Each line below should be written out again exactly.

Saved data entries:
========================

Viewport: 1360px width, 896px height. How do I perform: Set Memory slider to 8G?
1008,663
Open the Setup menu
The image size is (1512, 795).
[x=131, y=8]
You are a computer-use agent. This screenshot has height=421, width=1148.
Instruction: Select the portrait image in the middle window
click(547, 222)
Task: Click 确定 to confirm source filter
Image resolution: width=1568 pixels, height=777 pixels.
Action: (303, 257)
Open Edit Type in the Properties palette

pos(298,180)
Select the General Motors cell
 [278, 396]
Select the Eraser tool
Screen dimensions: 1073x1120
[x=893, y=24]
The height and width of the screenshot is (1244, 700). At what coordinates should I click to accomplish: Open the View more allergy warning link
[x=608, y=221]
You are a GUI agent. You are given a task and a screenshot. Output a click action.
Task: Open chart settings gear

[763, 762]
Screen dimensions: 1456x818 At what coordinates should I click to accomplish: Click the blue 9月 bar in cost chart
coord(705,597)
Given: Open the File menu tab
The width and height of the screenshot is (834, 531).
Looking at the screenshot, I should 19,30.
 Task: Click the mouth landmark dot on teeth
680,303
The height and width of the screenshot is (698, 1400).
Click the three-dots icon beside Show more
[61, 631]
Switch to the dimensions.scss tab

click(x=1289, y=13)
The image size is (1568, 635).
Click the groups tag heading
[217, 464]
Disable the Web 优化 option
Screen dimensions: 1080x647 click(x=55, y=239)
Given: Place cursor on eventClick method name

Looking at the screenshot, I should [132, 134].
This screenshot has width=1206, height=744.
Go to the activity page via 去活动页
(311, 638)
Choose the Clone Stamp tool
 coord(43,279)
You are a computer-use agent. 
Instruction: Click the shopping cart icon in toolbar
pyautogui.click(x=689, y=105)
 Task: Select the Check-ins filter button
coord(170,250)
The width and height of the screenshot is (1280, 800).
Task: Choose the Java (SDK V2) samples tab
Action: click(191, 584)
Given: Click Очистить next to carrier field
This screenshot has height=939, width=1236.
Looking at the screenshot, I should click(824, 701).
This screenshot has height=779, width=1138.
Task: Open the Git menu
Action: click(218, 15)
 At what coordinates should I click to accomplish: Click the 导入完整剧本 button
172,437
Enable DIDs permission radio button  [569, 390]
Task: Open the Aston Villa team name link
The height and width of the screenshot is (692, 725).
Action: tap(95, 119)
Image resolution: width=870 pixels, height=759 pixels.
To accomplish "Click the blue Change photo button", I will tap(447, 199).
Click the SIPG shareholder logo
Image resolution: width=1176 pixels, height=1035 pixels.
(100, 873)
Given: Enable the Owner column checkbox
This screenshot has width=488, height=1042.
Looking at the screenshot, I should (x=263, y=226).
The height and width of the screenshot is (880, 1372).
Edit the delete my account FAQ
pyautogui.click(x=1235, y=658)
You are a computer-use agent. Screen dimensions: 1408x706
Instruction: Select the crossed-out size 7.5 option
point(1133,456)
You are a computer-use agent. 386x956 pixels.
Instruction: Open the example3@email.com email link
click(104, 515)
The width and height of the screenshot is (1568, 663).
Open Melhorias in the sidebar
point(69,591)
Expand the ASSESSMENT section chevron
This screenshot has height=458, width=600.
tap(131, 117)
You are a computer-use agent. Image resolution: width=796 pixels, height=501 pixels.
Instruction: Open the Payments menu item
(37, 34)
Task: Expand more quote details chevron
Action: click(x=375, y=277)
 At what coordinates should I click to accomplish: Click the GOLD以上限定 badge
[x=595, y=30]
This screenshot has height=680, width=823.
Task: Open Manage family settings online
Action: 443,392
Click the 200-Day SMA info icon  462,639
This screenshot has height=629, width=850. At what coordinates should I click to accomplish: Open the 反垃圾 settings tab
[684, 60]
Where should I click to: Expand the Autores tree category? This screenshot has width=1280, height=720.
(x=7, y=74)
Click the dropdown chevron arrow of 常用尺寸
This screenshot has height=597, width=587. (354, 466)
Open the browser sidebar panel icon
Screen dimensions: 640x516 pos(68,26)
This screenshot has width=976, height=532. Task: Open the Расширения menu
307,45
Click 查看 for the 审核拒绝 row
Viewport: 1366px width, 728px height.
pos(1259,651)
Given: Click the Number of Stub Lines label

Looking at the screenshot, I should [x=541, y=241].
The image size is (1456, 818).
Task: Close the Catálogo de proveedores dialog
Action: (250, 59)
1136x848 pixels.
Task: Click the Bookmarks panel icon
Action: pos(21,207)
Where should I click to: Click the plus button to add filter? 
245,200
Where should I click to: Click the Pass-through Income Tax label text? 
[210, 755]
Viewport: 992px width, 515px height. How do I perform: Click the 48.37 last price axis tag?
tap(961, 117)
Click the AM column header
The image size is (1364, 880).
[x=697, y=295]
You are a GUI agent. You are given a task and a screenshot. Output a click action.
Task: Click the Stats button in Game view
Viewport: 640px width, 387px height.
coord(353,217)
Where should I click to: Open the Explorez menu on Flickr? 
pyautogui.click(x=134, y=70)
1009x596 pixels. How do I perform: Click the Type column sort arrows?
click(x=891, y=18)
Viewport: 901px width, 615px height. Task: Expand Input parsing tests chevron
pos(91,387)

========================

- WRITTEN ANSWER:
Viewport: 1360px width, 896px height. How do I perform: Set Memory slider to 8G?
1008,663
Open the Setup menu
The image size is (1512, 795).
[x=131, y=8]
You are a computer-use agent. This screenshot has height=421, width=1148.
Instruction: Select the portrait image in the middle window
click(547, 222)
Task: Click 确定 to confirm source filter
Image resolution: width=1568 pixels, height=777 pixels.
Action: (303, 257)
Open Edit Type in the Properties palette

pos(298,180)
Select the General Motors cell
 [278, 396]
Select the Eraser tool
Screen dimensions: 1073x1120
[x=893, y=24]
The height and width of the screenshot is (1244, 700). At what coordinates should I click to accomplish: Open the View more allergy warning link
[x=608, y=221]
You are a GUI agent. You are given a task and a screenshot. Output a click action.
Task: Open chart settings gear

[763, 762]
Screen dimensions: 1456x818 At what coordinates should I click to accomplish: Click the blue 9月 bar in cost chart
coord(705,597)
Given: Open the File menu tab
The width and height of the screenshot is (834, 531).
Looking at the screenshot, I should 19,30.
 Task: Click the mouth landmark dot on teeth
680,303
The height and width of the screenshot is (698, 1400).
Click the three-dots icon beside Show more
[61, 631]
Switch to the dimensions.scss tab

click(x=1289, y=13)
The image size is (1568, 635).
Click the groups tag heading
[217, 464]
Disable the Web 优化 option
Screen dimensions: 1080x647 click(x=55, y=239)
Given: Place cursor on eventClick method name

Looking at the screenshot, I should [132, 134].
This screenshot has width=1206, height=744.
Go to the activity page via 去活动页
(311, 638)
Choose the Clone Stamp tool
 coord(43,279)
You are a computer-use agent. 
Instruction: Click the shopping cart icon in toolbar
pyautogui.click(x=689, y=105)
 Task: Select the Check-ins filter button
coord(170,250)
The width and height of the screenshot is (1280, 800).
Task: Choose the Java (SDK V2) samples tab
Action: click(191, 584)
Given: Click Очистить next to carrier field
This screenshot has height=939, width=1236.
Looking at the screenshot, I should click(824, 701).
This screenshot has height=779, width=1138.
Task: Open the Git menu
Action: click(218, 15)
 At what coordinates should I click to accomplish: Click the 导入完整剧本 button
172,437
Enable DIDs permission radio button  [569, 390]
Task: Open the Aston Villa team name link
The height and width of the screenshot is (692, 725).
Action: tap(95, 119)
Image resolution: width=870 pixels, height=759 pixels.
To accomplish "Click the blue Change photo button", I will tap(447, 199).
Click the SIPG shareholder logo
Image resolution: width=1176 pixels, height=1035 pixels.
(100, 873)
Given: Enable the Owner column checkbox
This screenshot has width=488, height=1042.
Looking at the screenshot, I should (x=263, y=226).
The height and width of the screenshot is (880, 1372).
Edit the delete my account FAQ
pyautogui.click(x=1235, y=658)
You are a computer-use agent. Screen dimensions: 1408x706
Instruction: Select the crossed-out size 7.5 option
point(1133,456)
You are a computer-use agent. 386x956 pixels.
Instruction: Open the example3@email.com email link
click(104, 515)
The width and height of the screenshot is (1568, 663).
Open Melhorias in the sidebar
point(69,591)
Expand the ASSESSMENT section chevron
This screenshot has height=458, width=600.
tap(131, 117)
You are a computer-use agent. Image resolution: width=796 pixels, height=501 pixels.
Instruction: Open the Payments menu item
(37, 34)
Task: Expand more quote details chevron
Action: click(x=375, y=277)
 At what coordinates should I click to accomplish: Click the GOLD以上限定 badge
[x=595, y=30]
This screenshot has height=680, width=823.
Task: Open Manage family settings online
Action: 443,392
Click the 200-Day SMA info icon  462,639
This screenshot has height=629, width=850. At what coordinates should I click to accomplish: Open the 反垃圾 settings tab
[684, 60]
Where should I click to: Expand the Autores tree category? This screenshot has width=1280, height=720.
(x=7, y=74)
Click the dropdown chevron arrow of 常用尺寸
This screenshot has height=597, width=587. (354, 466)
Open the browser sidebar panel icon
Screen dimensions: 640x516 pos(68,26)
This screenshot has width=976, height=532. Task: Open the Расширения menu
307,45
Click 查看 for the 审核拒绝 row
Viewport: 1366px width, 728px height.
pos(1259,651)
Given: Click the Number of Stub Lines label

Looking at the screenshot, I should [x=541, y=241].
The image size is (1456, 818).
Task: Close the Catálogo de proveedores dialog
Action: (250, 59)
1136x848 pixels.
Task: Click the Bookmarks panel icon
Action: pos(21,207)
Where should I click to: Click the plus button to add filter? 
245,200
Where should I click to: Click the Pass-through Income Tax label text? 
[210, 755]
Viewport: 992px width, 515px height. How do I perform: Click the 48.37 last price axis tag?
tap(961, 117)
Click the AM column header
The image size is (1364, 880).
[x=697, y=295]
You are a GUI agent. You are given a task and a screenshot. Output a click action.
Task: Click the Stats button in Game view
Viewport: 640px width, 387px height.
coord(353,217)
Where should I click to: Open the Explorez menu on Flickr? 
pyautogui.click(x=134, y=70)
1009x596 pixels. How do I perform: Click the Type column sort arrows?
click(x=891, y=18)
Viewport: 901px width, 615px height. Task: Expand Input parsing tests chevron
pos(91,387)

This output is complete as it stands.